In addition to physiological effects of restraint, we tested the anxiety-like behavior of WT and TK rats in stress-inducing environments. In the OF (Figures 3B,C), TK rats had fewer crossings of the center grid (t(14) = 2.64, p = 0.02), despite similar exploration throughout the arena (t(14) = 0.21, p = 0.83), suggesting increased anxiety-like behavior. In the EPM (Figures 3D,E), results were similar. TK rats showed a tendency toward less time in the open arms (t(14) = 2.09, p = 0.05) but similar total arm entries (t(14) = 1.59, p = 0.14), suggesting more cautious and anxious behavior. Lastly, in the NSF all rats displayed high anxiety-like behavior by taking a long time to eat the food pellet, so rats were tested a second time to measure habituation to this test (Figure 3F). A genotype x test interaction (F1,14 = 9.78, p < 0.01) showed that WT rats habituated to the second test by decreasing time to eat the food pellet (p < 0.01), yet TK rats maintained similar anxiety-like behavior on the second test (p = 0.99).
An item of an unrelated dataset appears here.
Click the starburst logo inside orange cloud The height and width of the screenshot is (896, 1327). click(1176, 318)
To then test the effects of stress on feeding behavior in the NSF, a third trial was conducted following acute restraint (Figure 3G). A main effect of restraint (F1,14 = 13.63, p < 0.01) showed that all rats ate more quickly following acute restraint, with no genotype (F1,14 = 2.15, p = 0.16) or interaction effects (F1,14 = 0.46, p = 0.58).
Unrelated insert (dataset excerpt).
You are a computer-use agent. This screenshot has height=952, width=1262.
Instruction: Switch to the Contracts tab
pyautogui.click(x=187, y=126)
Lastly, because TK mice and rats have shown increased depressive behavior compared to WTs (Snyder et al., 2011, 2016), rats were tested for anhedonia in the SPT and for learned helplessness in the FST. In the SPT (Figure 3H), rats had similar sucrose preference in a 10-min test (t(13) = 1.18, p = 0.26). Rats were tested twice in the FST, once at baseline and then following acute restraint, after a learning trial (Figure 3I). A genotype x restraint interaction (F1.14 = 6.76, p = 0.02) suggested that at baseline, WT and TK rats had similar counts of immobility (p = 0.99), however following restraint, TK rats were more immobile than WT rats (p < 0.05).
Discussion
Inhibition of neurogenesis starting in adolescence and persisting into adulthood caused significant atrophy of the adult dentate gyrus in neurogenesis-deficient rats. Despite these structural deficits, adult rats had relatively similar physiological stress responses to acute restraint. However, TK rat behavior suggested greater caution and despair, particularly in stressful environments. In anxiogenic environments, TK rats generally displayed more avoidance of stressful stimuli. In classic depressive-like behavior tests, TK rats behaved similarly to controls, but showed more learned immobility only following acute restraint. Together, the results suggest that inhibiting hippocampal neurogenesis starting in adolescence produces generalized cautious behavior across many environments, to a broader degree than in standard adult ablation models.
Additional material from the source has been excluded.